Abstract
STUDY OBJECTIVE
To define the cardiovascular effects of rectal methohexital in children with normal cardiac function.
DESIGN
Cardiovascular evaluation of each patient was performed before and after medication. Each patient's predrug results were used as control measurements for comparison with measurements made after methohexital administration.
SETTING
Inpatient operating room induction area in a privately endowed philanthropic children's hospital.
PATIENTS
Forty-seven children age 35 +/- 22 months (mean +/- SD) scheduled for elective orthopedic or plastic surgery, free of cardiac or pulmonary disease, and receiving no medication with central nervous system activity.
INTERVENTIONS
Control measurements of heart rate (HR), blood pressure (BP), and echocardiographic evaluations were obtained on the day before scheduled surgery. Repeat measurements were performed after the onset of methohexital-induced sleep. The time span of the measurements was designed to include the period of peak plasma methohexital concentration. In the preoperative holding area, 30 mg/kg of a 10% methohexital solution was administered rectally. If sleep did not occur in 15 minutes, an additional 15 mg/kg was given.

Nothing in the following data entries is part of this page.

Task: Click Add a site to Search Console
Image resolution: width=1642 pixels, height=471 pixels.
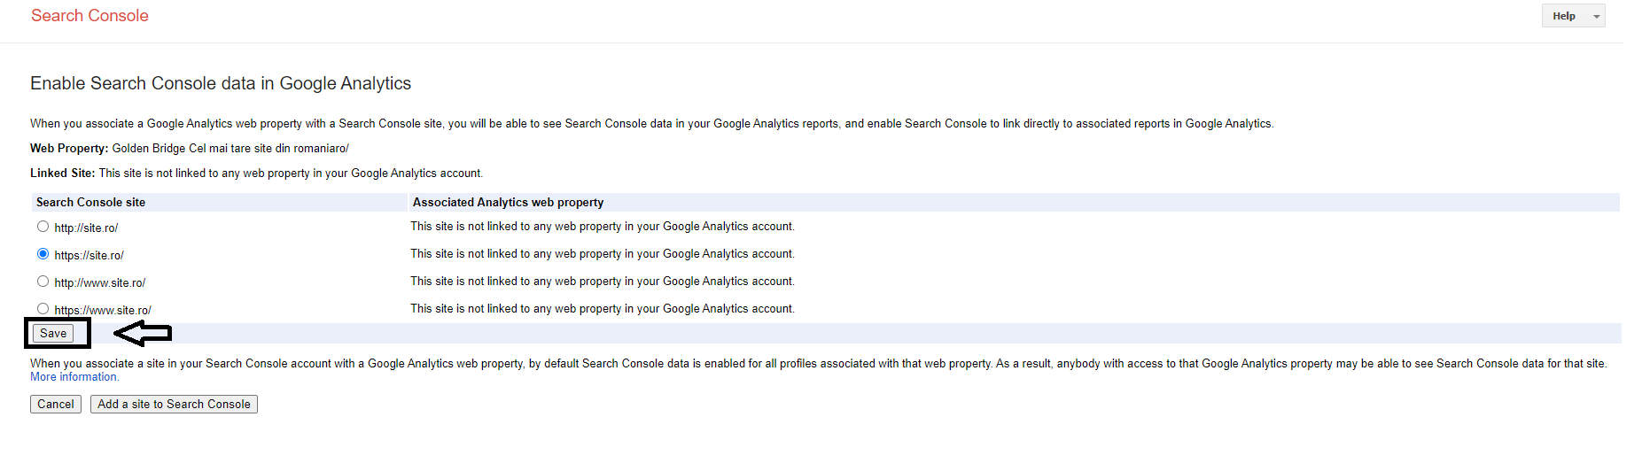Action: tap(174, 404)
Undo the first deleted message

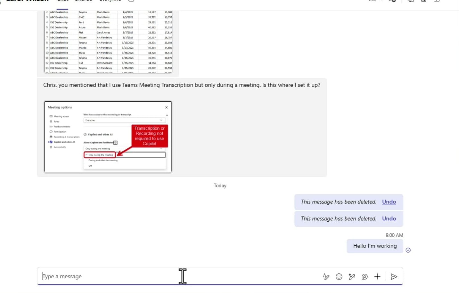click(389, 202)
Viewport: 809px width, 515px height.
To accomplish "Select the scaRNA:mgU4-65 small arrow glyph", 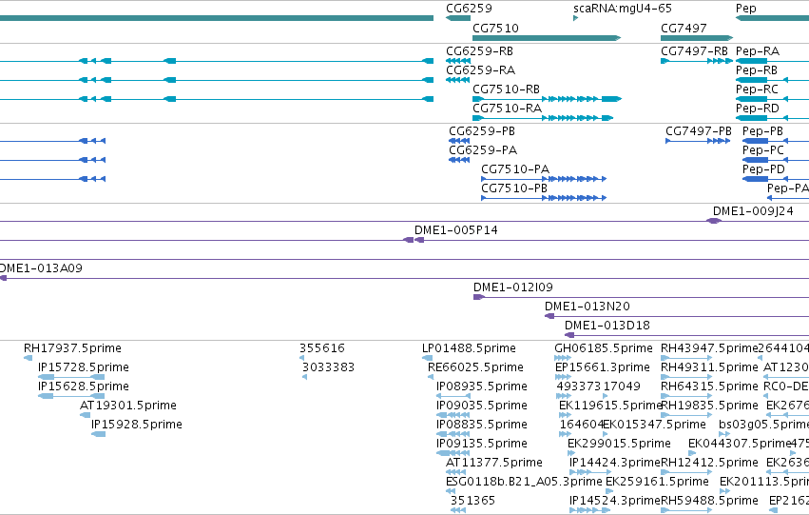I will (576, 18).
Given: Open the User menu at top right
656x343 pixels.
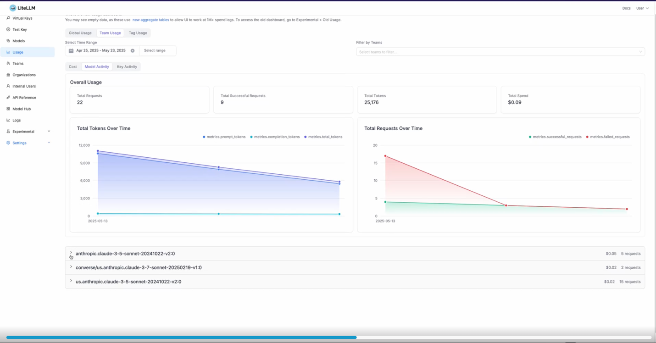Looking at the screenshot, I should 643,8.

MEASUREMENTS AND MAIN RESULTS
HR increased markedly after rectal methohexital [126 +/- 23 beats per minute (bpm) to 144 +/- 21 bpm, p less than 0.001], and stroke volume (SV) decreased (24 +/- 9 ml to 21 +/- 8 ml, p less than 0.01). There were no significant changes in BP or cardiac index. The shortening fraction and ejection fraction remained within the normal range for this age-group.
CONCLUSIONS
Rectal methohexital induces sleep in healthy pediatric patients with minimal cardiovascular side effects. The primary effects are increased HR and decreased SV.